First, it refactors the change that Martin Braun implemented in
0caed5529 by adding a tracking mechanism for control requests where
clients have explicitly asked to receive an ACK when the corresponding
control response is received.
When a client wants to wait for an ACK associated with a control
request, a combination of that request's opcode, address, and sequence
number is added to a set when the request is sent. When a control
response is received, the set is consulted to see if the corresponding
request is there by matching the packet field data listed above. If so,
the control response is added to the response queue, thus notifying all
threads waiting in `wait_for_ack()` that there is a response that the
thread may be waiting on. If the request is not in the set, the request
is never added to the response queue.

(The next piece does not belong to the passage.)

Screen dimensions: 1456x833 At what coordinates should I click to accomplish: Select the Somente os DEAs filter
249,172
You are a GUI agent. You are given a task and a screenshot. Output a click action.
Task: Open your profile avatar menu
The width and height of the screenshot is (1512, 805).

This prevents the initial problem
that 0caed5529 was addressing of the response queue growing infinitely
large with control responses that would never be popped from the queue.
Secondly, it addresses issues when multiple threads have sent a request
packet and are waiting in `wait_for_ack()` on the corresponding
response.
Originally, the function contained a loop which would sleep the calling
thread until the control response queue had at least one element in it.
When awakened, the thread would pop the frontmost control response off
the queue to see if it matches the corresponding control request (i.e.,
has the same sequence number, opcode, and address elements). If so, the
response would be handled appropriately, which may include signalling an
error if the response indicates an exceptional status, and the function
would return. If the response is not a matching one, the function would
return to the top of the loop. If the corresponding response is not
found within a specified period, the function would throw an op_timeout
exception.
However, there is a subtle issue with this algorithm when two different
calling threads submit control requests and end up calling
`wait_for_ack()` nearly simultaneously. Consider two threads issuing a
control request. Thread T1 issues a request with sequence number 1 and
thread T2 issues a request with sequence number 2. The two threads then
call `wait_for_ack()`. Let's assume that neither of the control reponses
have arrived yet. Both threads sleep, waiting to be notified of a
response. Now the response for sequence number 1 arrives and is pushed
to the front the response queue. This generates a signal that awakes one
of the waiting threads, but which one is awakened is completely at the
mercy of the scheduler. If T1 is awakened first, it pops the response
from the queue, finds that it matches the request, and handles it as
expected. Later, when the reponse for sequence number 2 is pushed onto
the queue, the still-sleeping T2 will be awakened. It pops the response,
finds it to be matching, and all is well.
But if the scheduler decides to wake T2 first, T2 ends up popping the
response with sequence number 1 off the front of the queue, but it
doesn't match the request that T2 sent with sequence number 2, so T2
goes back to the top of the loop. At this point, it doesn't matter if T2
or T1 is awakened next; because the control response for sequence number
1 was already popped off the queue, T1 never sees the control response
it expects, and will throw uhd::op_timeout back up the stack.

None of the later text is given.